What would be the closure of this subset of the Euclidean space $\mathbb{R}^2$? The problem that I'm having trouble with is this.
\begin{align*}
A := \bigcup_{n=1}^{\infty}
      B_{\frac{1}{n}}\!\!\left(\frac{1}{n},n\right).
\end{align*}

Determine the closure of this subset.

By drawing the graph in $\mathbb{R}^2$, I was able to figure out that all these open balls are in contact with the y-axis, and the union of all these balls(=$A$) somehow looks like a cone in the Euclidean space. But I'm not sure how I can express the closure of $A$. To do this, I should come up with the accumulation points of $A$, which I am finding trouble with. Any help would be appreciated. Thanks
 A: Let $\overline{B}_r(x)$ denote the closed Ball with radius $r$ and center $x$. Then it is pretty clear that for the closure of $A$ denoted by $\overline{A}$ the following holds true
\begin{align*}
\overline{A} = \overline{\bigcup_{n\in\mathbb{N}} B_{\frac{1}{n}}\!\!\left(\frac{1}{n},n\right)} \supseteq  \bigcup_{n\in\mathbb{N}} \overline{B}_{\frac{1}{n}}\!\!\left(\frac{1}{n},n\right) =: C
\end{align*}
Now it's left to show that the set $C$ is already closed. Therefore take an arbitrary convergent sequence $(x_n)_{n\in\mathbb{N}}$ such that $x_n \in C$ for every $n\in\mathbb{N}$. Let $x$ denote the limit of the sequence. Then we want to show that $x$ must already be in $C$:
Because $x_n$ tend to $x$ there is a $n_0$ such that 
\begin{align*}
d(x,x_n) < \frac{1}{100}\quad \text{for all}\quad n\geq n_0
\end{align*}
Now we can conclude that the set $\{x_k : k\geq n_0\}$ can at most intersect two balls "of" $C$.

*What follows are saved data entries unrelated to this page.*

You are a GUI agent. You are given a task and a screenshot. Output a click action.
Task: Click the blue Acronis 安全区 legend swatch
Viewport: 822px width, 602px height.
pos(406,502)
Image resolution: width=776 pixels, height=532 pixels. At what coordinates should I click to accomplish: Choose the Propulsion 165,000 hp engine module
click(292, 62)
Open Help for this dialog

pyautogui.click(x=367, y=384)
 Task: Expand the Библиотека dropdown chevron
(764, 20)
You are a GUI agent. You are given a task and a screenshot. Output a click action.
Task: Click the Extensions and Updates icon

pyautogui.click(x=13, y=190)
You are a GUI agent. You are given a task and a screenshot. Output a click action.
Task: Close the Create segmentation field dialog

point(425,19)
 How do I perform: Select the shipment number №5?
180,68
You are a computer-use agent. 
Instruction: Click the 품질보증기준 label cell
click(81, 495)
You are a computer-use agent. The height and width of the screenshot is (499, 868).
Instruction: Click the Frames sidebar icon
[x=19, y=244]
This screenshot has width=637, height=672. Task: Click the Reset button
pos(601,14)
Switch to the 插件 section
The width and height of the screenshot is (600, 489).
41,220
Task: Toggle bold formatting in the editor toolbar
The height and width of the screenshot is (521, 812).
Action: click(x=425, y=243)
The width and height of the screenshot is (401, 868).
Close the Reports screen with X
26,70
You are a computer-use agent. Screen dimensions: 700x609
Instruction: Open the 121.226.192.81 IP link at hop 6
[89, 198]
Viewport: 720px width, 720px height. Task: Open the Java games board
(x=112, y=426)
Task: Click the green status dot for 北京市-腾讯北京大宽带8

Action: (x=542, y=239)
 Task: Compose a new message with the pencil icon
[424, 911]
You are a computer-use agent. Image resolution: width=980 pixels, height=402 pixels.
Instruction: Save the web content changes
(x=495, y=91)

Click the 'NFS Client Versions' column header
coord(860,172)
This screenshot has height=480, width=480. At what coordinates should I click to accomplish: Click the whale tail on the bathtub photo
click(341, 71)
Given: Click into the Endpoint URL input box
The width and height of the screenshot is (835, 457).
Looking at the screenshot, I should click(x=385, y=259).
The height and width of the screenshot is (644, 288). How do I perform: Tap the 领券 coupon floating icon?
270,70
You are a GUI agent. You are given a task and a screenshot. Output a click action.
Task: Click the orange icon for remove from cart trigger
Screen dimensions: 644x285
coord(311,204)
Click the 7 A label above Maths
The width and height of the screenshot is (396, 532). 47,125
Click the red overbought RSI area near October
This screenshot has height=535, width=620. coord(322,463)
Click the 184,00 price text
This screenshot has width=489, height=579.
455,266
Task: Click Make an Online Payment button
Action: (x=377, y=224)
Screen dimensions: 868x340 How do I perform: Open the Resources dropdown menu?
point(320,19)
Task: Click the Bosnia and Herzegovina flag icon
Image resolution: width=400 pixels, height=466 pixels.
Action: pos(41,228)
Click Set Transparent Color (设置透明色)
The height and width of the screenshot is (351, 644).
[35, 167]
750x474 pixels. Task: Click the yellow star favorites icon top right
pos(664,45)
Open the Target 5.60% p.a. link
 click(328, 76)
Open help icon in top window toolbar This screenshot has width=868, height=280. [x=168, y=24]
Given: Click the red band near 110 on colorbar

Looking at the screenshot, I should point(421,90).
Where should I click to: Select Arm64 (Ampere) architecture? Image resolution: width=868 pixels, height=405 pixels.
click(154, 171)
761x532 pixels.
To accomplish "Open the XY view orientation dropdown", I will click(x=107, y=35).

We denote these two balls as $B_1$ and $B_2$. Since both $B_1$ and $B_2$ are closed the limit $x$ must already be in one of them and therefore in $C$.
This shows that $C$ is closed. We already stated $C \subseteq \overline{A}$. Combined with the obvious fact $A\subseteq C$ we receive
\begin{align*}
\overline{A} = C
\end{align*}